Under the agreement, the Missouri Hospital Association will contribute an additional $52.5 million annually to provide health care to parents. The investment, coming from funds hospitals already receive for providing uncompensated care to uninsured patients, will allow the state to draw about $93 million in health-care matching funds from the federal government.
The boost in state and federal funds will provide coverage for an additional 34,800 parents in the state.
“We sit here with a 25-year high in unemployment and continuing stress on all sorts of health care and other services, and clinics like this all across the state are on the front line of making a difference,” Nixon said. “We want to work with the Legislature to expand the available tools and dollars, especially those federal dollars, which are just there for the picking.”
To make the federal funding available, however, the state Legislature would first have to increase the Medicaid eligibility threshold to 50 percent of the federal poverty level for the 2010 fiscal year budget. In order to be eligible for Medicaid under current regulations, parents must make less than about 20 percent of the federal poverty level.
The Medicaid eligibility expansion is not included in the House version of the budget that was proposed just before lawmakers went on break.
“If the Legislature adopts it, it would give us $145 million more and move us from 20 percent to 50 percent of the federal poverty level with not a single penny of state dollars,” Nixon said. “We are very hopeful that the Legislature will join us. We are very unique, as a state, to be able to move that much without a single penny of general revenue being expended.”
Chris Stewart, executive director of the health center, estimated that changing the Medicaid eligibility threshold would add coverage for about 500 patients at the clinic.
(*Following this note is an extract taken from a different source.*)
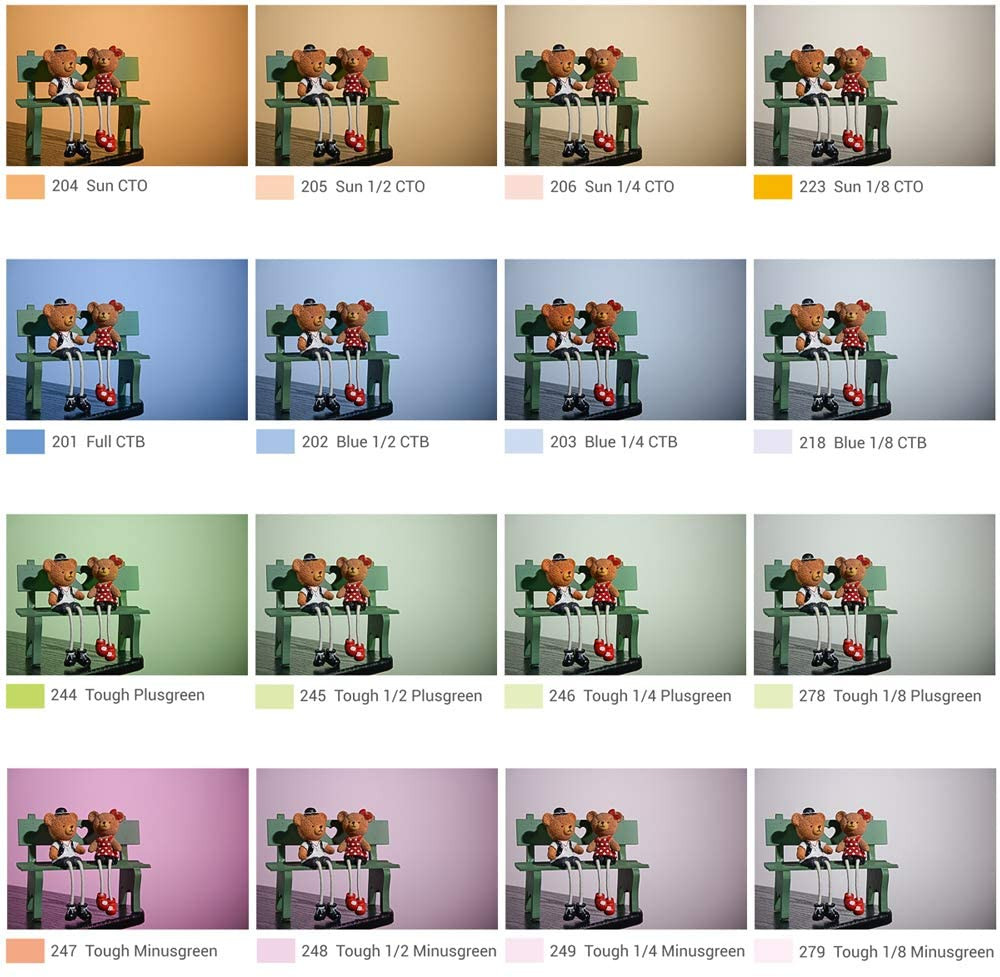Click the 278 Tough 1/8 Plusgreen label
1000x977 pixels.
pos(890,696)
Adding coverage would help relieve some of the burden placed on the health center as the number of uncompensated cases climbs each year. For each of first three years since the center opened, the number of people treated has increased about 30 percent while the percentage of uncompensated cases has remained at about 40, which means the center is treating hundreds more patients each year with the same amount of federal funding.
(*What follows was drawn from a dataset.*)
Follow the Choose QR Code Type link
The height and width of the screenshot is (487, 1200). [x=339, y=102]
It costs the center an average of $525 annually for each uninsured patient treated. In 2007, the federal grant covered $450 per patient, but that dropped to $350 in 2008.
Nixon also promoted the state’s continued commitment to the presumptive eligibility program during his visit. The program presumes children are eligible to enroll for Medicaid if they qualify under reduced standards. The only information required for eligibility is the child’s age, community of residence and family’s income.
Nixon said the program provides children with needed care, expedites patients’ search for treatment and allows the state to utilize more available federal money.
“There is a presumptive eligibility for those that appear to meet the income guidelines, and that has led to a tremendous ability statewide to leverage that $13 million in the budget into tens of millions of federal dollars in clinics like this across the state,” Nixon said.
State funding for the program is also absent from the House’s proposed 2010 budget. Eliminating the program could have a significant impact at Katy Trail Health Center, Stewart said.
“Our health center has enrolled more kids than any other in the state (through the presumptive eligibility program),” Stewart said.
Continuing to leverage these programs to maximize federal money coming into the state will be an important step in correcting the state’s economy, which is experiencing a 25-year high in unemployment and struggling to continue funding vital services, Nixon said.
“Both of those economic tools we think are important as we make a correction and get this economy turned around,” Nixon said.